Comment peut-on réconcilier un Dieu d’amour avec l’idée qu’il décrète que certaines personnes (voire-même un grand nombre d’entre elles) périssent au final?

Cette question est probablement l’une des plus difficiles adressées aux partisans de la théologie réformée, dite calviniste, selon laquelle la providence divine est telle que Dieu décrète souverainement et de manière unilatérale tout ce qui se passe dans le monde. Elle mérite donc une bonne réflexion de la part des théologiens et philosophes calvinistes.

L’amour et la volonté divine

La question soulève le souci qu’il pourrait y avoir une incompatibilité entre la doctrine calviniste de la réprobation, et un certain attribut de Dieu, à savoir le fait (sans aucun doute biblique), que Dieu est amour. Lorsque la question est énoncée sous la forme d’un argument, on voit qu’il s’agit en fait d’un cas particulier de l’argument du mal, formulé par le syllogisme suivant, que j’appellerai « miséricorde pour tous »:

-Prémisse 1: Si Dieu est amour, alors il désirera de manière maximale, empêcher la condamnation (éternelle) de toute personne,

et

-Prémisse 2: Si le Calvinisme est vrai, (c’est à dire que les humains n’ont pas un libre arbitre tel que Dieu ne puisse pas déterminer l’issue de leurs choix), alors Dieu pourrait faire en sorte que tous les humains se repentissent librement et croient.

Ainsi, étant donné que Dieu est amour, il s’ensuit que tous les humains devraient se repentir librement et croire. Mais en réalité pas tous les humains ne se repentissent librement et ne croient, donc l’une de nos prémisses doit céder.

La réponse des arminiens est bien sûr de rejeter l’antécédent de la prémisse 2 et son affirmation que le calvinisme est vrai: ils répondent plutôt que Dieu ne sauve pas tout le monde, parce que Dieu ne peut pas sauver tout le monde, en vertu du fait que les humains aient un libre arbitre libertarian.

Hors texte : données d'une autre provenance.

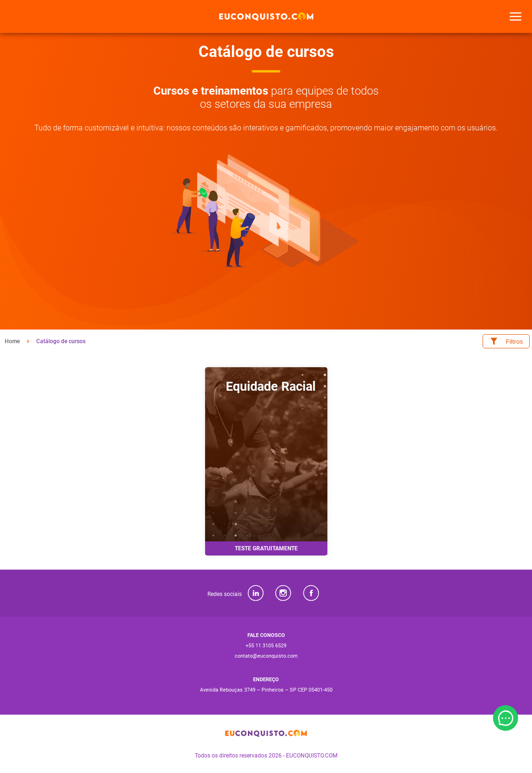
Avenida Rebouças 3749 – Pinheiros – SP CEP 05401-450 (266, 690)
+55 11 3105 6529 (266, 645)
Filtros (506, 341)
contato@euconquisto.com (266, 656)
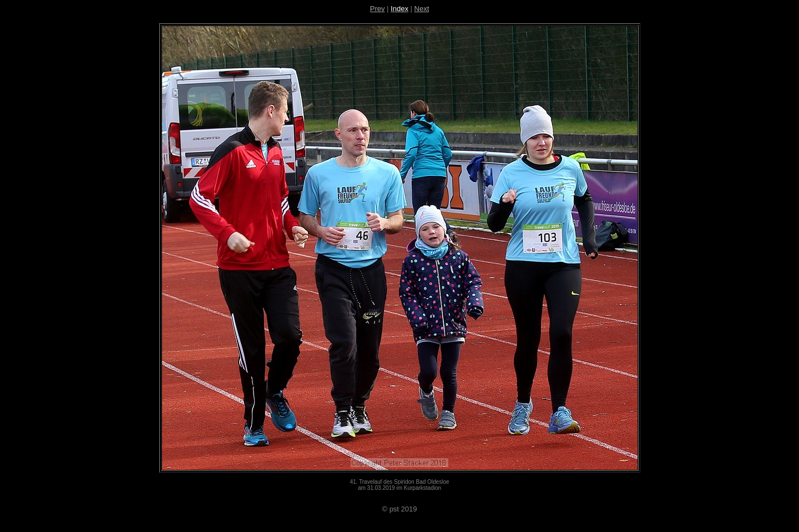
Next (422, 8)
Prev (377, 8)
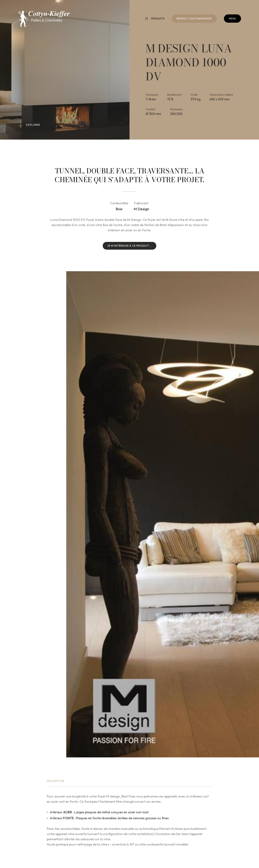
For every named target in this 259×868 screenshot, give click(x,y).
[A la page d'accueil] (44, 19)
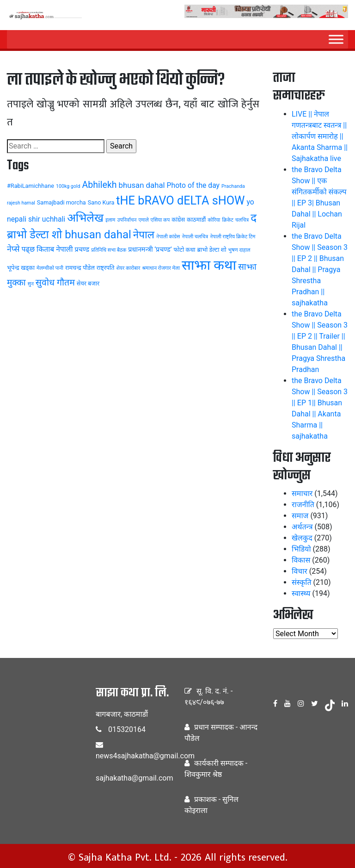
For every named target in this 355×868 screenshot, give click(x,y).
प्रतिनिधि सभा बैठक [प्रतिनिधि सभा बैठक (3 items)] (109, 250)
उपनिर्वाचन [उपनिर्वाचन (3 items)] (127, 220)
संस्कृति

Dans le camp opposé, la réponse des calvinistes est plutôt de rejeter la première prémisse, à savoir l’affirmation que si Dieu est amour, alors il désirera de manière maximale empêcher la condamnation (éternelle) de toute personne.

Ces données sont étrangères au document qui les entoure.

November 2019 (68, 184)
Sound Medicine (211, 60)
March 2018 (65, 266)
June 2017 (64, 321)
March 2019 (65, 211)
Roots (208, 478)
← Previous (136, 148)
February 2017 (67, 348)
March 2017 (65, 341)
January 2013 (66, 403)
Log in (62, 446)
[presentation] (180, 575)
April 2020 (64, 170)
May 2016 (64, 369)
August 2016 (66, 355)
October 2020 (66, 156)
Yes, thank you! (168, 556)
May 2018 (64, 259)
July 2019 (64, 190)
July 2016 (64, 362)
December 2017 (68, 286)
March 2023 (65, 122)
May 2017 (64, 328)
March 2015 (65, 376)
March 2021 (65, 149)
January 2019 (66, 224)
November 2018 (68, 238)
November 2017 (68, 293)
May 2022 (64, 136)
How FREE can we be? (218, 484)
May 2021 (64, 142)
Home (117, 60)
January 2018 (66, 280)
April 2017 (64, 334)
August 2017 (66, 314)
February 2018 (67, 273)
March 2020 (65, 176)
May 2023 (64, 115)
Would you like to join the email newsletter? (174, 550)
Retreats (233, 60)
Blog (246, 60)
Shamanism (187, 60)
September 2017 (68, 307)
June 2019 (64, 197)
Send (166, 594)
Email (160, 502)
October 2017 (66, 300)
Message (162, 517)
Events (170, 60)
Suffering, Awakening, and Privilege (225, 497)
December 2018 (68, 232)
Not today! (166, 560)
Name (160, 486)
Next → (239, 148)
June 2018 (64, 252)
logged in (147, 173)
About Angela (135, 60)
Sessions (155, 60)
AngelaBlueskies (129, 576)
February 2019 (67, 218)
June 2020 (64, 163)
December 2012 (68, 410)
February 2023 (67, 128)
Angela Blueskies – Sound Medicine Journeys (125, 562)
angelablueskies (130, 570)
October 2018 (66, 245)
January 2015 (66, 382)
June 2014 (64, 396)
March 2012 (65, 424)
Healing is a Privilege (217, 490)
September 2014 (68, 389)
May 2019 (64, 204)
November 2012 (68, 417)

Tout d’abord, remarquez bien le qualificatif « de manière maximale » dans cette prémisse. Pour que l’argument fonctionne, il ne suffit pas que Dieu soit enclin dans une certaine mesure envers le salut de tous–une thèse affirmée par de nombreux calvinistes, moi inclus, (ce qui, je me permets d’ajouter, rend l’utilisation de 1 Tim. 2:4 par les arminiens impertinente dans ce débat)–mais plutôt, pour que l’argument « miséricorde pour tous » fonctionne, il faut que le salut de tous les pécheurs soit, dans tous les cas, ce que Dieu désire de manière maximale. C’est uniquement cette thèse que les calvinistes rejettent. Les calvinistes sont tout à fait d’accord que l’attribut de l’amour divin incline Dieu dans le sens de la miséricorde dans une mesure certaine (après tout, selon eux, Il élit gratuitement pour le salut, des pécheurs qui ne le méritent pas le moins du monde!), mais ils maintiennent juste que son amour n’implique pas que le salut soit toujours ce qu’il désire de manière maximale dans tous les cas. Et en ce sens, gardez à l’esprit que techniquement, les arminiens eux-aussi, affirment que la volonté divine maximale n’est pas de sauver tous les pécheurs dans tous les cas: selon eux, au final, Il condamne bel et bien un grand nombre d’entre eux. Oui, il s’agit de ceux qui le rejettent librement en utilisant leur libre arbitre libertarian, mais il n’en reste pas moins que Dieu désire leur donner un libre arbitre libertarien, plus qu’Il ne désire sauver tout le monde. Et de manière intéressante, c’est précisément ce que les arminiens répondraient aux universalistes qui emploient l’amour divin dans des arguments contre eux, en disant que si Dieu aimait vraiment tout le monde, alors il sauverait simplement tout le monde, qu’ils aient la foi chrétienne ou pas. Lorsqu’ils ne sont pas universalistes, les calvinistes et les arminiens répondent d’une seule voix: « Dieu est amour, mais il ne s’ensuit pas qu’il doive pardonner tous les pécheurs au détriment de toute autre chose ». Les arminiens disent qu’Il met plus de valeur dans le libre arbitre libertarien, et les calvinistes doivent dire qu’Il a plutôt d’autres raisons.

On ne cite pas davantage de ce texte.